START INFORMATION SUPPLIED

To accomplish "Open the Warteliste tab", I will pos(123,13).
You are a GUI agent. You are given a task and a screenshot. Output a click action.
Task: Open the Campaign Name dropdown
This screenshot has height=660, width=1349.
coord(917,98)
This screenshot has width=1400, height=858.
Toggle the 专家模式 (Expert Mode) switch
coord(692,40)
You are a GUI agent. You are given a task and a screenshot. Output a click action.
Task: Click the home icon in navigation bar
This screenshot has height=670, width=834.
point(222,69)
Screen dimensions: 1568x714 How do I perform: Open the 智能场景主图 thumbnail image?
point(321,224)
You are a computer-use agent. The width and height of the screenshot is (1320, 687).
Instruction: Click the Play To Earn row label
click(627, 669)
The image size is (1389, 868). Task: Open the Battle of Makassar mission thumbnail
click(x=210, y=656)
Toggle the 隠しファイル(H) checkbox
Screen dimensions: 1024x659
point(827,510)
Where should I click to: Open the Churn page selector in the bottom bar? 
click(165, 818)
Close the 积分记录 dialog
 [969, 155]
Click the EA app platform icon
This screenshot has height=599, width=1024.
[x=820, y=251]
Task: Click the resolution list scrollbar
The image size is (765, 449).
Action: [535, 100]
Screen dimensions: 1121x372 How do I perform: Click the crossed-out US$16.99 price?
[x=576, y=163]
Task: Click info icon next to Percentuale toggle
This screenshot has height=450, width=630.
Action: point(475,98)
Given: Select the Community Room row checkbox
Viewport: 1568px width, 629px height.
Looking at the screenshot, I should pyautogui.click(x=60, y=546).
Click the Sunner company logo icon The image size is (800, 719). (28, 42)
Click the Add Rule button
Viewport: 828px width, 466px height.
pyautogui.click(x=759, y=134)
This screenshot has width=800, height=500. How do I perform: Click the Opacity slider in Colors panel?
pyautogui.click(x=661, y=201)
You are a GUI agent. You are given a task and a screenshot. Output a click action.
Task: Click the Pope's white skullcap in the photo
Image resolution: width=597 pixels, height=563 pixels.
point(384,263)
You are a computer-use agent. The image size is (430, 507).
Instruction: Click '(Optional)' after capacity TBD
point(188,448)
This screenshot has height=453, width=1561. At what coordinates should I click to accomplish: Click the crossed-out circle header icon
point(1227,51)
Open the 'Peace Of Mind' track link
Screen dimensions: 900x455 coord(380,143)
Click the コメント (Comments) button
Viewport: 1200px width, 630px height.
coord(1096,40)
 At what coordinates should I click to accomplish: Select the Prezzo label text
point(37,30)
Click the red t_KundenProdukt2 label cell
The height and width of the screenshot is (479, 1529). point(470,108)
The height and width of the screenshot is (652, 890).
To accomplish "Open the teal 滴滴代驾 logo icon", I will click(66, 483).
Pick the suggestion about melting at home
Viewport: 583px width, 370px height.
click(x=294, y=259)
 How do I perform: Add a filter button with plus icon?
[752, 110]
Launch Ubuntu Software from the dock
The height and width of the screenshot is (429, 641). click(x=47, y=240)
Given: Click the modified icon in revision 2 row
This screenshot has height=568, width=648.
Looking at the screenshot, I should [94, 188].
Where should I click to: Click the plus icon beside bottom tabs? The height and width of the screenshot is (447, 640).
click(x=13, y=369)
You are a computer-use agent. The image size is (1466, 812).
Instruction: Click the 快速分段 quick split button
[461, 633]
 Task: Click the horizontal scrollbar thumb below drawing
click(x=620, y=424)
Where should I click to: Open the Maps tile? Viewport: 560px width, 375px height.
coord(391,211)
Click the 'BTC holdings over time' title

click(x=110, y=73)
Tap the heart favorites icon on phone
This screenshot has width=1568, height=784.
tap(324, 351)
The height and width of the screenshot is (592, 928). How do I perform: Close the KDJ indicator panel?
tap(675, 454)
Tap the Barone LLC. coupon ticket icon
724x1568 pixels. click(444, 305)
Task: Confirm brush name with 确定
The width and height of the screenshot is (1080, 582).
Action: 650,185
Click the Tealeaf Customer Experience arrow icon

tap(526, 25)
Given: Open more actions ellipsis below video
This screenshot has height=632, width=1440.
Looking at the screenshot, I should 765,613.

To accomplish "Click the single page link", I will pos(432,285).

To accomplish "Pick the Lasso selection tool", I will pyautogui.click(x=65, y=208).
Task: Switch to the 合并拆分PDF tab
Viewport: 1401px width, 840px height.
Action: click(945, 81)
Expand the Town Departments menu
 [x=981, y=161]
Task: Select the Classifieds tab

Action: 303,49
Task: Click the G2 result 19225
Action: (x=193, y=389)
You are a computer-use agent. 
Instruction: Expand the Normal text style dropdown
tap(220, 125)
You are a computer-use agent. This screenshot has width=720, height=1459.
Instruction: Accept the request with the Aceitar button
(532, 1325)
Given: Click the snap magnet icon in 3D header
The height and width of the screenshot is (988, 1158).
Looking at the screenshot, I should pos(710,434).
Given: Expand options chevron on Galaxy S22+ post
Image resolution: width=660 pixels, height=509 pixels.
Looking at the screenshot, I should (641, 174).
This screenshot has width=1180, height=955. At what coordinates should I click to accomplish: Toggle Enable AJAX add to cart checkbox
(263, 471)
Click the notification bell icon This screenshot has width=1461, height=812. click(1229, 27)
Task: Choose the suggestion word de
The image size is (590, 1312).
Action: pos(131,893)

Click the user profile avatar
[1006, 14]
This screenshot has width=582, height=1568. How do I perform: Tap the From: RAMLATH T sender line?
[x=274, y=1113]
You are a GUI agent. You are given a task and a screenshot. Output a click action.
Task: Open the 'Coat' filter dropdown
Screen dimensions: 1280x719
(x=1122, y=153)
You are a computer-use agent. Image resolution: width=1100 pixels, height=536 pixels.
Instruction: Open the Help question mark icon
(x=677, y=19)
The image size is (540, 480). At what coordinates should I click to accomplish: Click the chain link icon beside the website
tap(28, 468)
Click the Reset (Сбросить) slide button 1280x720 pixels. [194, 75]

END INFORMATION SUPPLIED

= DIRECTIONS FOR THIS TASK =
The records above need to be duplicated. Keep every word unchanged.

= TASK RESULT =
To accomplish "Open the Warteliste tab", I will pos(123,13).
You are a GUI agent. You are given a task and a screenshot. Output a click action.
Task: Open the Campaign Name dropdown
This screenshot has height=660, width=1349.
coord(917,98)
This screenshot has width=1400, height=858.
Toggle the 专家模式 (Expert Mode) switch
coord(692,40)
You are a GUI agent. You are given a task and a screenshot. Output a click action.
Task: Click the home icon in navigation bar
This screenshot has height=670, width=834.
point(222,69)
Screen dimensions: 1568x714 How do I perform: Open the 智能场景主图 thumbnail image?
point(321,224)
You are a computer-use agent. The width and height of the screenshot is (1320, 687).
Instruction: Click the Play To Earn row label
click(627, 669)
The image size is (1389, 868). Task: Open the Battle of Makassar mission thumbnail
click(x=210, y=656)
Toggle the 隠しファイル(H) checkbox
Screen dimensions: 1024x659
point(827,510)
Where should I click to: Open the Churn page selector in the bottom bar? 
click(165, 818)
Close the 积分记录 dialog
 [969, 155]
Click the EA app platform icon
This screenshot has height=599, width=1024.
[x=820, y=251]
Task: Click the resolution list scrollbar
The image size is (765, 449).
Action: [535, 100]
Screen dimensions: 1121x372 How do I perform: Click the crossed-out US$16.99 price?
[x=576, y=163]
Task: Click info icon next to Percentuale toggle
This screenshot has height=450, width=630.
Action: point(475,98)
Given: Select the Community Room row checkbox
Viewport: 1568px width, 629px height.
Looking at the screenshot, I should pyautogui.click(x=60, y=546).
Click the Sunner company logo icon The image size is (800, 719). (28, 42)
Click the Add Rule button
Viewport: 828px width, 466px height.
pyautogui.click(x=759, y=134)
This screenshot has width=800, height=500. How do I perform: Click the Opacity slider in Colors panel?
pyautogui.click(x=661, y=201)
You are a GUI agent. You are given a task and a screenshot. Output a click action.
Task: Click the Pope's white skullcap in the photo
Image resolution: width=597 pixels, height=563 pixels.
point(384,263)
You are a computer-use agent. The image size is (430, 507).
Instruction: Click '(Optional)' after capacity TBD
point(188,448)
This screenshot has height=453, width=1561. At what coordinates should I click to accomplish: Click the crossed-out circle header icon
point(1227,51)
Open the 'Peace Of Mind' track link
Screen dimensions: 900x455 coord(380,143)
Click the コメント (Comments) button
Viewport: 1200px width, 630px height.
coord(1096,40)
 At what coordinates should I click to accomplish: Select the Prezzo label text
point(37,30)
Click the red t_KundenProdukt2 label cell
The height and width of the screenshot is (479, 1529). point(470,108)
The height and width of the screenshot is (652, 890).
To accomplish "Open the teal 滴滴代驾 logo icon", I will click(66, 483).
Pick the suggestion about melting at home
Viewport: 583px width, 370px height.
click(x=294, y=259)
 How do I perform: Add a filter button with plus icon?
[752, 110]
Launch Ubuntu Software from the dock
The height and width of the screenshot is (429, 641). click(x=47, y=240)
Given: Click the modified icon in revision 2 row
This screenshot has height=568, width=648.
Looking at the screenshot, I should [94, 188].
Where should I click to: Click the plus icon beside bottom tabs? The height and width of the screenshot is (447, 640).
click(x=13, y=369)
You are a computer-use agent. The image size is (1466, 812).
Instruction: Click the 快速分段 quick split button
[461, 633]
 Task: Click the horizontal scrollbar thumb below drawing
click(x=620, y=424)
Where should I click to: Open the Maps tile? Viewport: 560px width, 375px height.
coord(391,211)
Click the 'BTC holdings over time' title

click(x=110, y=73)
Tap the heart favorites icon on phone
This screenshot has width=1568, height=784.
tap(324, 351)
The height and width of the screenshot is (592, 928). How do I perform: Close the KDJ indicator panel?
tap(675, 454)
Tap the Barone LLC. coupon ticket icon
724x1568 pixels. click(444, 305)
Task: Confirm brush name with 确定
The width and height of the screenshot is (1080, 582).
Action: 650,185
Click the Tealeaf Customer Experience arrow icon

tap(526, 25)
Given: Open more actions ellipsis below video
This screenshot has height=632, width=1440.
Looking at the screenshot, I should 765,613.

To accomplish "Click the single page link", I will pos(432,285).

To accomplish "Pick the Lasso selection tool", I will pyautogui.click(x=65, y=208).
Task: Switch to the 合并拆分PDF tab
Viewport: 1401px width, 840px height.
Action: click(945, 81)
Expand the Town Departments menu
 [x=981, y=161]
Task: Select the Classifieds tab

Action: 303,49
Task: Click the G2 result 19225
Action: (x=193, y=389)
You are a computer-use agent. 
Instruction: Expand the Normal text style dropdown
tap(220, 125)
You are a computer-use agent. This screenshot has width=720, height=1459.
Instruction: Accept the request with the Aceitar button
(532, 1325)
Given: Click the snap magnet icon in 3D header
The height and width of the screenshot is (988, 1158).
Looking at the screenshot, I should pos(710,434).
Given: Expand options chevron on Galaxy S22+ post
Image resolution: width=660 pixels, height=509 pixels.
Looking at the screenshot, I should (641, 174).
This screenshot has width=1180, height=955. At what coordinates should I click to accomplish: Toggle Enable AJAX add to cart checkbox
(263, 471)
Click the notification bell icon This screenshot has width=1461, height=812. click(1229, 27)
Task: Choose the suggestion word de
The image size is (590, 1312).
Action: pos(131,893)

Click the user profile avatar
[1006, 14]
This screenshot has width=582, height=1568. How do I perform: Tap the From: RAMLATH T sender line?
[x=274, y=1113]
You are a GUI agent. You are given a task and a screenshot. Output a click action.
Task: Open the 'Coat' filter dropdown
Screen dimensions: 1280x719
(x=1122, y=153)
You are a computer-use agent. Image resolution: width=1100 pixels, height=536 pixels.
Instruction: Open the Help question mark icon
(x=677, y=19)
The image size is (540, 480). At what coordinates should I click to accomplish: Click the chain link icon beside the website
tap(28, 468)
Click the Reset (Сбросить) slide button 1280x720 pixels. [194, 75]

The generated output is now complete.